[About this task]
For the material below, return exactly the lines starting at the one holding "Task: Dismiss the cookie notice with the X" and ending at the one holding "This screenshot has height=768, width=1366.", counting both as part of the range.

[Data excerpts]

# # # # # # #

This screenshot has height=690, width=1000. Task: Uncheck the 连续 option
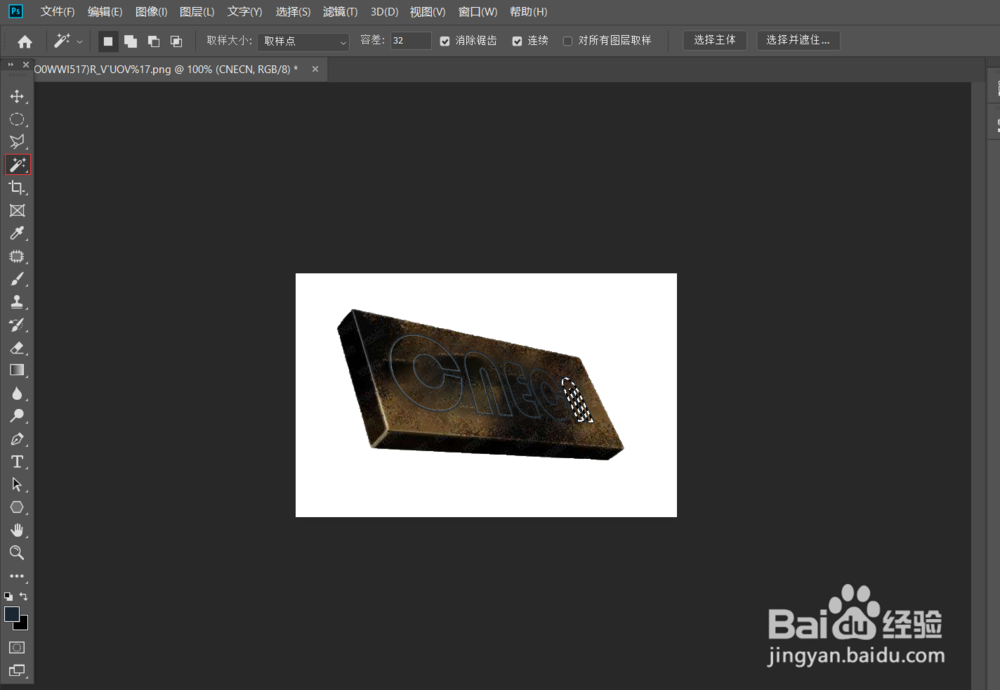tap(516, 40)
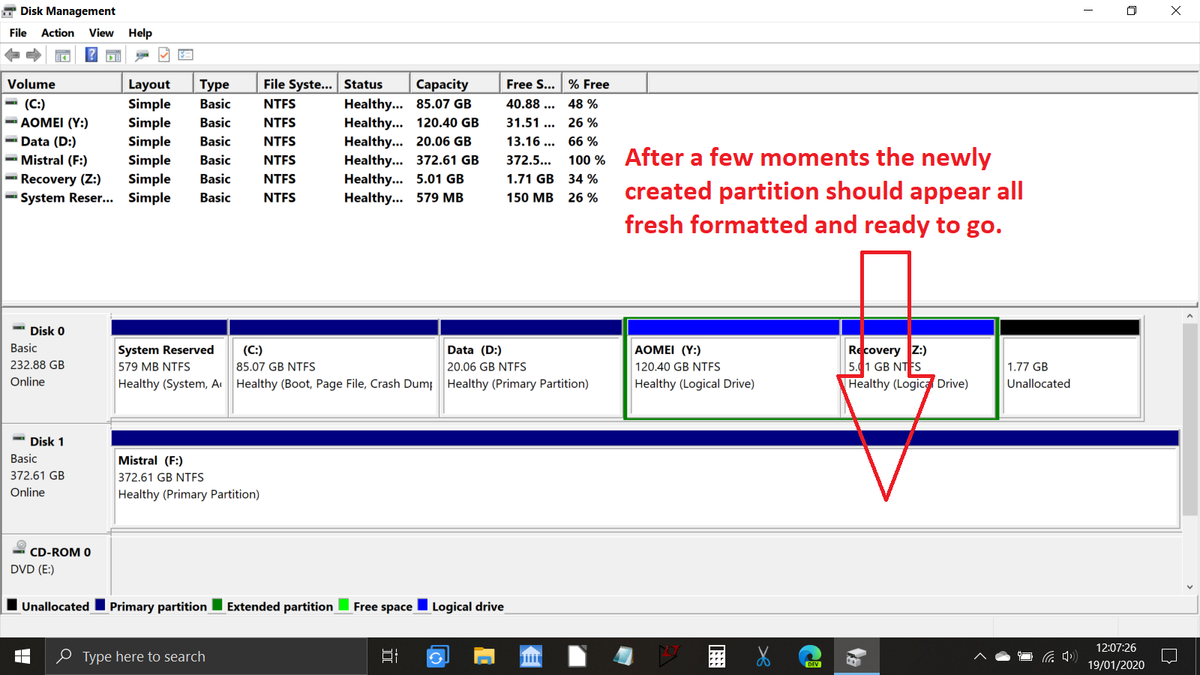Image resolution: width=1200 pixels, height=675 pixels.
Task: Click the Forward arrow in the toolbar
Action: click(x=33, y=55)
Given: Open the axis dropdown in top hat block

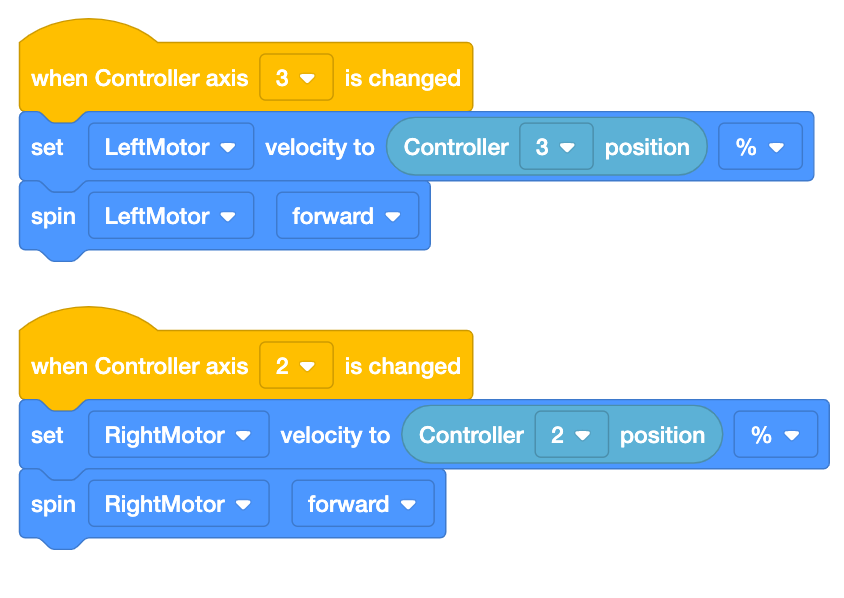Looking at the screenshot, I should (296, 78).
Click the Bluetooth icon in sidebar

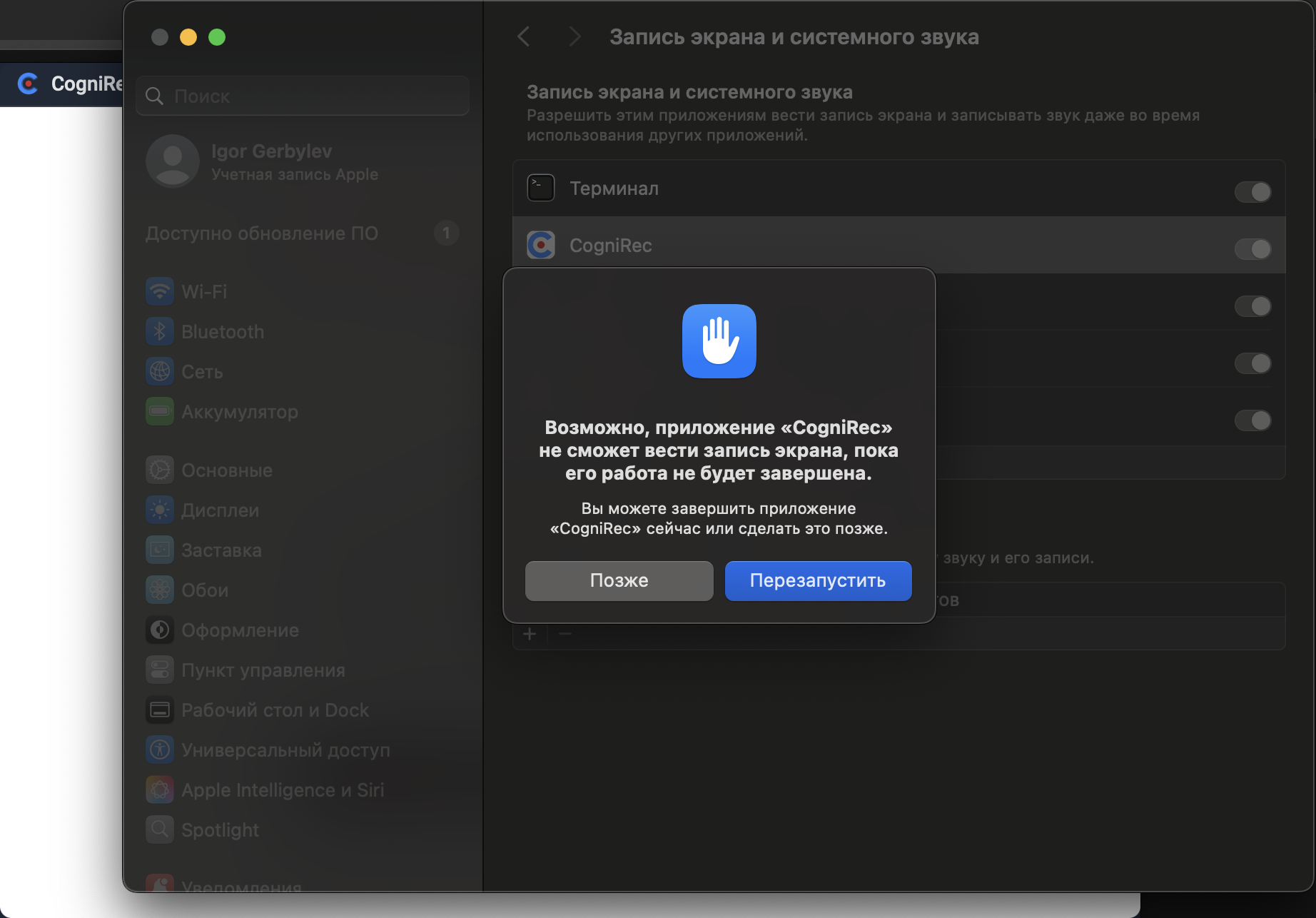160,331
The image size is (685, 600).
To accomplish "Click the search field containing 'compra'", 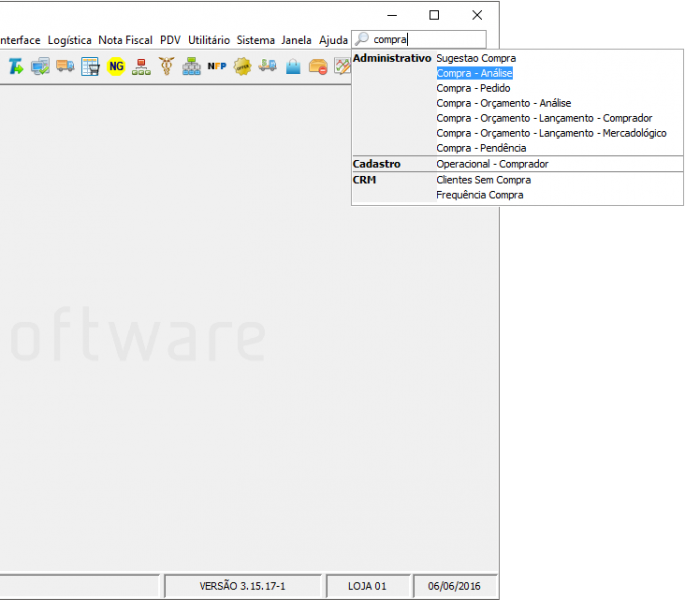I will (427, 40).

# # # # # # #

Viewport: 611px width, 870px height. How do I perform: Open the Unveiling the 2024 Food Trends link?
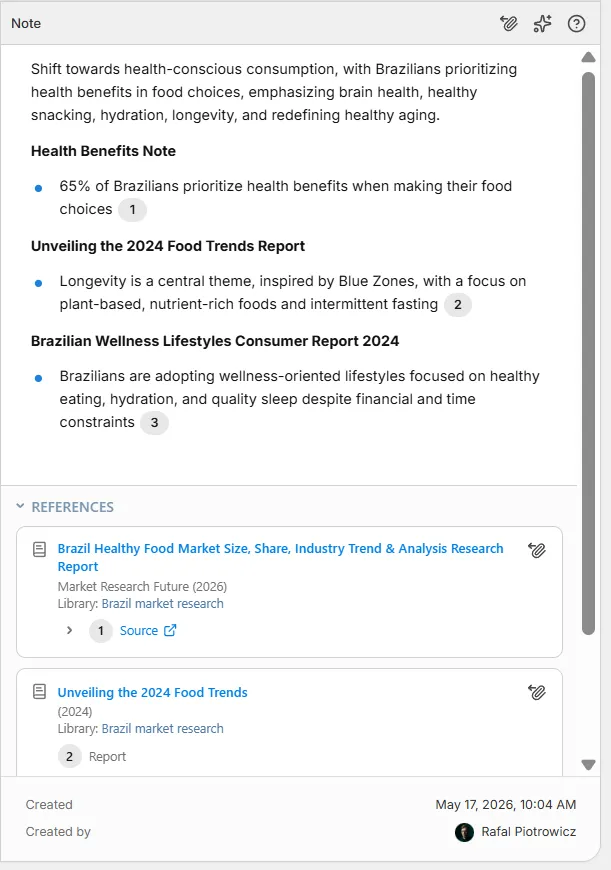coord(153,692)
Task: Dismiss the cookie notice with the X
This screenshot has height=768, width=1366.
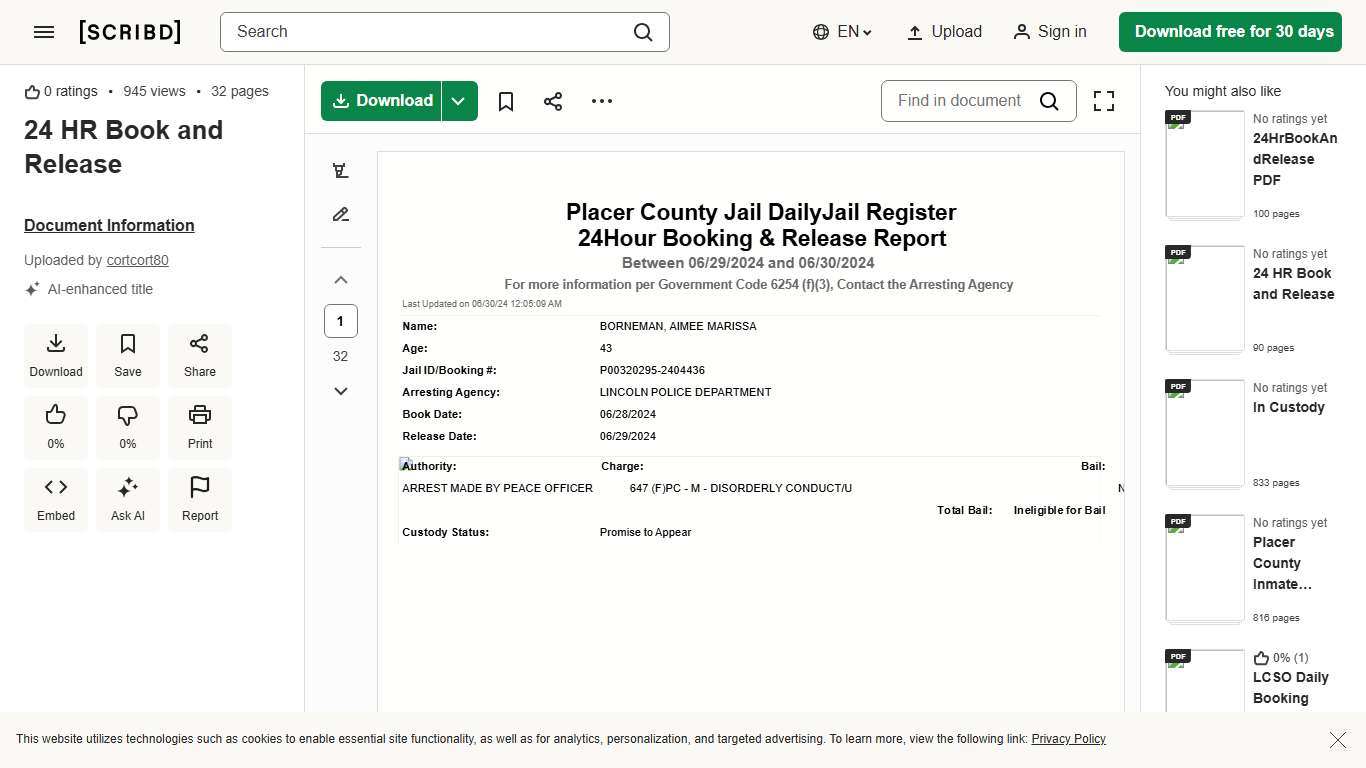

# # # # # # #

[Response box]
Task: Dismiss the cookie notice with the X
This screenshot has height=768, width=1366.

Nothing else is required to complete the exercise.